Relieving yourself in the Idol has its pros and cons depending on your gender.  If you’re a female the SwithZip System is far superior to deal with than the traditional drop seat zipper.  I have had to help my wife a few times zip the drop seat and understand the awkward nature of that action.  If you are a male the SwithZip System is going to a few seconds longer to gain access to go #1 than the traditional dry suit relief zipper.  However going #2 with the Idol is way easier for us guys than a traditional dry suits.  Unless you have a men’s union suit on as a base layer…  These are real world struggles!

The Idol’s two piece design also cuts down on the time needed to hang dry after a day on the water.  I found that hanging each garment separately on my cloth’s line allowed for better ventilation of the pants and top, which allowed for perspiration to evaporate more quickly out of the suit.  Thus I never had to put on a damp and stinky dry suit the next day!

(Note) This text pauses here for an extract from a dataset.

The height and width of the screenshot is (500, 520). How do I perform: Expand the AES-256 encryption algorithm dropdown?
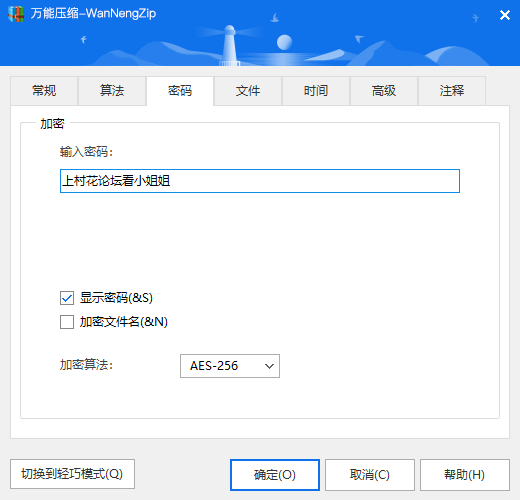coord(230,366)
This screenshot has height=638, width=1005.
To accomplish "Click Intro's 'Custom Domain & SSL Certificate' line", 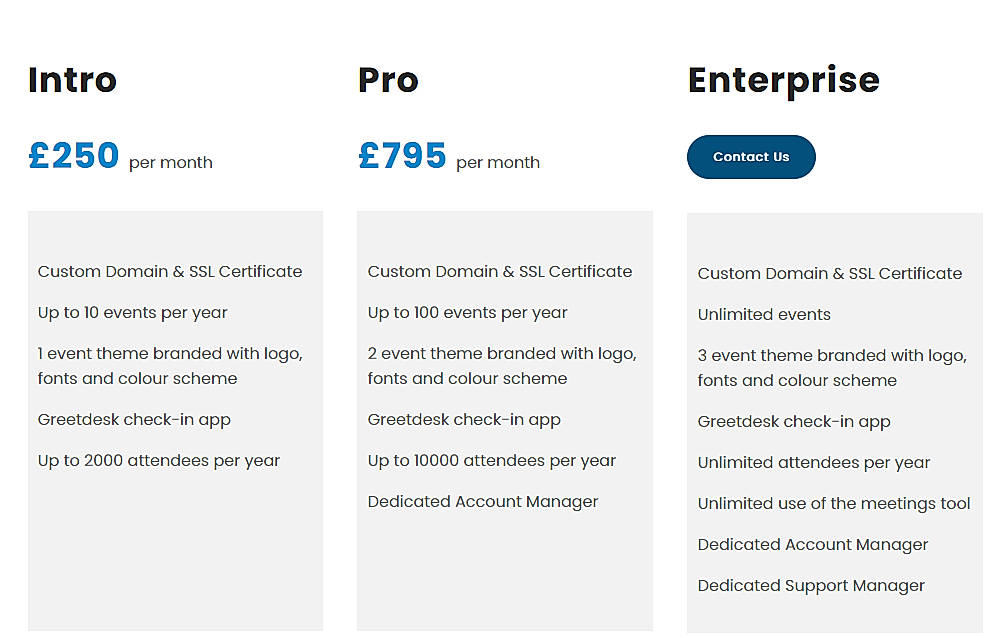I will click(170, 271).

The last day of our trip, before heading home, we paddled the Taylor River at a 30 year record high flow.  The extremely cold water on this run once again was no match for the warmth and protection the Idol provided me.  When we got to the take-out I packed up my Kokatat for the long journey back home.  My expectations for the Idol had been far exceeded by its performance and changeability during our trip.  I look forward to using this dry suit again in the fall and winter here in the southeast with all of its adaptability to different climate and water temps.  If you are in the market for the best dry suit currently offered, make sure you check out the new Kokatat Idol!